In this adaptation one of the aspects causing most concern is usability, i.e. how easy it is to use the product, in this case an application that aims to show contents that the reader is used to seeing physically on paper. “When you buy a magazine or a newspaper you know the volume of what you are buying, but this cannot be appreciated in a digital product and this is a problem for readers”, the researchers have found in the various years that they have been studying this line of research in depth.

 

The Territorio e-book project, which was developed by the Faculty of Communication together with the Germán Sánchez Ruipérez Foundation, revealed the unease of elderly users when they are unsure of the volume of the book they are reading.
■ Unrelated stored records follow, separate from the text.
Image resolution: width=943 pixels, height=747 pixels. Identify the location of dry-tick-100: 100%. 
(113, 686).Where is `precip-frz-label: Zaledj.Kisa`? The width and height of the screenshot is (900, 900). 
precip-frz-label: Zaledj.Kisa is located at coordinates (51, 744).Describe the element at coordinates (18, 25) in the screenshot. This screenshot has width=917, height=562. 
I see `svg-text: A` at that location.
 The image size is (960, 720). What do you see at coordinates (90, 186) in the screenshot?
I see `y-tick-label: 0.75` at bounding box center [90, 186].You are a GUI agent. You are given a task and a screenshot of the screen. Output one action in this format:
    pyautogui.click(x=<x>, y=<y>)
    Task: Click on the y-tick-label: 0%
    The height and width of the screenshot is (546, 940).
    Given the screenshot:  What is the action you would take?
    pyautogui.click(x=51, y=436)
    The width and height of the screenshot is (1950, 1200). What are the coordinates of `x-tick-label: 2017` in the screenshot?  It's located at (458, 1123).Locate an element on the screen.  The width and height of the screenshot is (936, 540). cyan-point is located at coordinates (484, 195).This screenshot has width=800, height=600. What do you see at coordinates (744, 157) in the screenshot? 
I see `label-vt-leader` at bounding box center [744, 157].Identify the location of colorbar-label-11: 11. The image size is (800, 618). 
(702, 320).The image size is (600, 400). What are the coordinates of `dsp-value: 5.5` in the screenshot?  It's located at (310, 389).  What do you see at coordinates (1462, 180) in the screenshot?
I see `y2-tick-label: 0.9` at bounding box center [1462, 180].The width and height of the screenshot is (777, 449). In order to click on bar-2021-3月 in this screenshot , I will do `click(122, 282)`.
Since then “the various e-book brands have developed certain strategies such as indicating the number of hours that remain to finish a book depending on each person's reading speed or percentage bars of what he/she has read”, comments Juan Ramón Martín, but “it is never the same as seeing a book's volume, its pages, and its print to decide if I will have time to read it during the holidays”.

 

In magazines for tablets the same problem arises: “you are paying for leisure time and need to have an idea of how much it will be”. From the point of view of contents the product is not very different from what it was traditionally. It is not a case of a dynamic website as the user downloads each number of the magazine and the latter is no longer modified. The reader should have the right to get an idea of what he/she is buying in the same way as when he/she goes to the kiosk and glances through a magazine.

 

Perception of contents

 

With this idea the researchers decided to study readers' perceptions of magazines on tablets. In order to carry out their experiments they chose Telva, a fashion magazine that publishes the same contents in the digital device as on paper and develops its own application. The participants were able to read the two versions for an hour before answering a series of questions that gave very significant results: “More than half of them thought that the tablet and the magazine on paper did not contain the same information”, the researcher emphasises.

 

The study was carried out with the collaboration of Pilar García Battaglia, a former student of journalism, and included a sample of 39 people, an apparently small number that however was much larger than usual samples in research on usability. For this reason, the results are sufficient to analyse this aspect, and indeed strengthen the hypothesis that it is problematical to adapt the magazine concept to a digital medium.

 

Challenges yet to be resolved

 

“From the point of view of the interface the matter has yet to be resolved”, Juan Ramón Martín points out. “In the future we want to find out what is the best strategy, and so we want to analyse the differences between the standards that are being applied and see whether any of them have advantages from a user viewpoint, as sometimes the design corresponds more to the needs of the editor and the writing is more orientated towards the product on paper”, he adds.

 

These problems are related to the lack of definition of a business model for the media, especially in its adaptation to the digital world. “Perhaps they would have fewer problems if they had inverted more in R+D+I”, the UPSA lecturer points out: “there is not really a research culture in this sector except in market matters”.